No estoy aquí por nada que haya pasado. Esto aquí por la misma razón por la que los pájaros cantan, que las estrellas brillan, que la luna gira o que los mares bailan. Soy un gerundio cuesta abajo, un siendo, un porqué sin causa, soy un qué que se acepta, que cree y que crea

Nunca nada pasó en el pasado, pasó en el presente, y nunca nada pasará en el futuro, pasará en el presente. El presente es lo único que hay. ¿De verdad crees que es la cola la que menea al perro? 

- La entrada es una recreación de ideas y metáforas de Alan Watts y de Eckhart Tolle- 

viernes, 9 de septiembre de 2022

Aviso a psiconautas

 

La Ley del Espejo dice que si alguien hace algo que te hace sentir mal, la lectura correcta no es que la acción de ese alguien ha creado una energía que ha llegado a ti y te ha causado malestar, ¡no!

Lo que realmente pasa cuando alguien hace algo que te hace sentir mal es que tú, que tenías un malestar interno, lo has proyectado hacia fuera para deshacerte de ello y lo has arrojado contra la situación. Esa misma situación podría no haberte supuesto ningún malestar si tú no lo hubieras proyectado sobre ella.

La primera lectura, la que has venido haciendo durante toda tu vida, perpetúa tu victimismo y hace que te sientas siempre zarandeado y a merced de las circunstancias. “Si me pasa algo malo –dirás- me sentiré mal”, y te darás la razón sin ninguna duda, y no te faltarán apoyos porque todo el mundo te la dará. Tiene toda la lógica del mundo. ¿Quién te va a llevar la contraria en algo tan obvio?

Sin embargo la segunda lectura, la de que lo que sientes es tuyo y nace en ti, sea cual sea la situación que ha parecido provocarlo ahí fuera, es la alternativa que cambiará el mundo. 

Y aquí no hay concesiones, amigo psiconauta; no se trata de que observes algo, lo valides y lo creas, es decir, no se trata de ver para creer sino justo de todo lo contrario, tienes que saltar sin red. Se trata de creer para ver. 

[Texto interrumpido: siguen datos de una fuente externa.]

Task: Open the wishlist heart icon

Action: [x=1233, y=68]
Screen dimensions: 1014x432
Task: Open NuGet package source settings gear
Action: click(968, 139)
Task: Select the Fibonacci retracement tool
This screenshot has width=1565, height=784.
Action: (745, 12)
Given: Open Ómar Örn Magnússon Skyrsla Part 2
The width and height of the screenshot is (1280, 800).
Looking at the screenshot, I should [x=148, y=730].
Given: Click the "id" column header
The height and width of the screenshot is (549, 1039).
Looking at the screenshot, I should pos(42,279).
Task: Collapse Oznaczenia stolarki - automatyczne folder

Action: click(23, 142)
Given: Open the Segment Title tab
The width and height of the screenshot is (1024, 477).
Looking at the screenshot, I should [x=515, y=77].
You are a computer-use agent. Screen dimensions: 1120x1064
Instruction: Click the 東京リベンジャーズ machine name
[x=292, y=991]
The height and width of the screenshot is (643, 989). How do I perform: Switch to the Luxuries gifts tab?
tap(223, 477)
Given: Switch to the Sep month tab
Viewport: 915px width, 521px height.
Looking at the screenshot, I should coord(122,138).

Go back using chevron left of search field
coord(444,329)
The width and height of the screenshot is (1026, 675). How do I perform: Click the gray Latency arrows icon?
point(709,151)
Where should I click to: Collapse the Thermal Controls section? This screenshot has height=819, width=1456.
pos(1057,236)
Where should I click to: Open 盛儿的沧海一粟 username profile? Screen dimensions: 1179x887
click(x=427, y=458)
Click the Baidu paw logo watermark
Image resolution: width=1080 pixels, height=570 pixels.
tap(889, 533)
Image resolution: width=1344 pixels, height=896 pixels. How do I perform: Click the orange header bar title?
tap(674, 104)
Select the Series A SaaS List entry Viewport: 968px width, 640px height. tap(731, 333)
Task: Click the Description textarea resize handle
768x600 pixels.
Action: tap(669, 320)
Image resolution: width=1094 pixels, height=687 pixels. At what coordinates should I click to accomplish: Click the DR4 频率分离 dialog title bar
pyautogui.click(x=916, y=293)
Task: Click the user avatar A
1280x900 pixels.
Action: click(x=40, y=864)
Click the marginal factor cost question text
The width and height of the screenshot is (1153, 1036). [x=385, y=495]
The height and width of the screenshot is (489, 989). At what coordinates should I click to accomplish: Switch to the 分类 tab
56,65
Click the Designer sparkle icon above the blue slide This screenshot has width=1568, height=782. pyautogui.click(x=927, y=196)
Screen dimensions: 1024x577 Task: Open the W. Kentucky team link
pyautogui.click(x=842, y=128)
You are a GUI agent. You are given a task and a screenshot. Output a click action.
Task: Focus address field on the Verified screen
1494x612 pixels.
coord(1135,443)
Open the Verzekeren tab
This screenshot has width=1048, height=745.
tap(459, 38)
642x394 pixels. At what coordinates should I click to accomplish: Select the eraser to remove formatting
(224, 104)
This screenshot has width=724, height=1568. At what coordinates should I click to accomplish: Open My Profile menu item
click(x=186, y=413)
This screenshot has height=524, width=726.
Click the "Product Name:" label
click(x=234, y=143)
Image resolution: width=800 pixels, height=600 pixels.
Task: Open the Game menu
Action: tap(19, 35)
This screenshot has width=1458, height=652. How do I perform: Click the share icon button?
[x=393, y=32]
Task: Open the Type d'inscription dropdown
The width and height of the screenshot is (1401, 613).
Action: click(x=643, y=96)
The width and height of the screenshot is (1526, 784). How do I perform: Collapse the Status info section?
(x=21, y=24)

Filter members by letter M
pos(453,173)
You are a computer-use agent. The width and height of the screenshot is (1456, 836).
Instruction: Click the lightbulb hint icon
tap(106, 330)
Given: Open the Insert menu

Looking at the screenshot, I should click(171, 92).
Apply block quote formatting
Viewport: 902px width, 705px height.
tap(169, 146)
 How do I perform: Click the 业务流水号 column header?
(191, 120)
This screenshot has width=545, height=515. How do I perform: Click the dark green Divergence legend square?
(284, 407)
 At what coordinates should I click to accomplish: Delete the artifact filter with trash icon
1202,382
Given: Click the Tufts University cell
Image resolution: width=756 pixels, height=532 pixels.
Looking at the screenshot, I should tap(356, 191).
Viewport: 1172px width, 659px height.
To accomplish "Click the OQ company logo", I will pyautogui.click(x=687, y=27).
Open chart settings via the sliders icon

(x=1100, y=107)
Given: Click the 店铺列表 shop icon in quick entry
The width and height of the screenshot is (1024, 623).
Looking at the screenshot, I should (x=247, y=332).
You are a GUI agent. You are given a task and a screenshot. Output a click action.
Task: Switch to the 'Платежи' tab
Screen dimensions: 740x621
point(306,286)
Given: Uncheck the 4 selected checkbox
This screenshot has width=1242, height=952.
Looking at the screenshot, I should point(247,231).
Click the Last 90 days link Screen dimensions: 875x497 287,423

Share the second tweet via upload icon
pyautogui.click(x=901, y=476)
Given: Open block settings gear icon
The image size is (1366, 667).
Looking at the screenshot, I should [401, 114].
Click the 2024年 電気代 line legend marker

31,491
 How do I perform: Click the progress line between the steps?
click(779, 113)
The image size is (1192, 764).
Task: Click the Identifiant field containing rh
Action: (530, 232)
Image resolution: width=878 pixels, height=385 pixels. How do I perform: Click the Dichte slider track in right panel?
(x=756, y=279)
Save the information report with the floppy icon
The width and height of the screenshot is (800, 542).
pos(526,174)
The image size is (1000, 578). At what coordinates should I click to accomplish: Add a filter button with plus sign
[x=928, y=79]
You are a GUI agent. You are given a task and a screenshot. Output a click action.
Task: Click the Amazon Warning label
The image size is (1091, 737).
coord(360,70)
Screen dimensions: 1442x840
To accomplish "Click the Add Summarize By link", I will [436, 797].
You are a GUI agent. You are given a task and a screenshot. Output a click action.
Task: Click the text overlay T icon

Y cuando creas para ver entonces verás que los ojos no son cámaras sino proyectores, y que para VER de verdad hay que mirar a lo que hace que el ojo vea, aunque el propio ojo no sea capaz de verlo. Y no es raro que no sea visible para el ojo lo que hace que el ojo vea de la misma manera que no lo es que un diente no pueda morderse a sí mismo, que el fuego no se autoabrase o que una navaja no pueda cortarse a sí misma por muy afilada que ésta esté. 

Sé valiente, amigo psiconauta, entrégate, encomiéndate, acércate a la verdad, ¡ve y VE! 

jueves, 28 de julio de 2022

¿Existe Dios?


En la autopercibida kilimanjárica ascensión de mi razón a la cima de la nada, el ateísmo me ha parecido siempre lo más coherente. Sin embargo, ahora que he descendido me he dado cuenta de que la coherencia no tiene por qué regir mis pareceres, así que he dejado de declararme ateo porque tanto el ateísmo como el teísmo son la misma cosa en la medida en la que hacen alusión a una polaridad. 

Dios es, pero no puede ser esto o lo otro. Dios, por tanto, no puede tener nada que ver con este mundo. No lo ha creado ni puede estar en todas partes porque el concepto mismo de “parte” le es ajeno. Todo lo ajeno a Dios es irreal, e irreal es por tanto todo lo que piensas y crees ver. Él mismo lo dijo desde su inexistencia: "Mi reino no es de este mundo" es una directísima pista para que no lo busquemos donde no podemos encontrarlo. Dios vino aquí para decirnos que no está aquí. ¿Acaso se puede ser más claroscuro? 

La respuesta a la pregunta de si Dios existe es tan incorrecta cuando se responde "sí" como cuando se responde "no" porque ambas conceptualizan y afirman o niegan una idea parcial que Aquello a lo que apuntan no puede ser ni entender. La respuesta correcta a esa pregunta capciosa es un estado mental en el que la pregunta misma se disuelve en la imposibilidad de ser formulada. Y no son los libros ni los porteadores de la razón los que te llevarán "allí".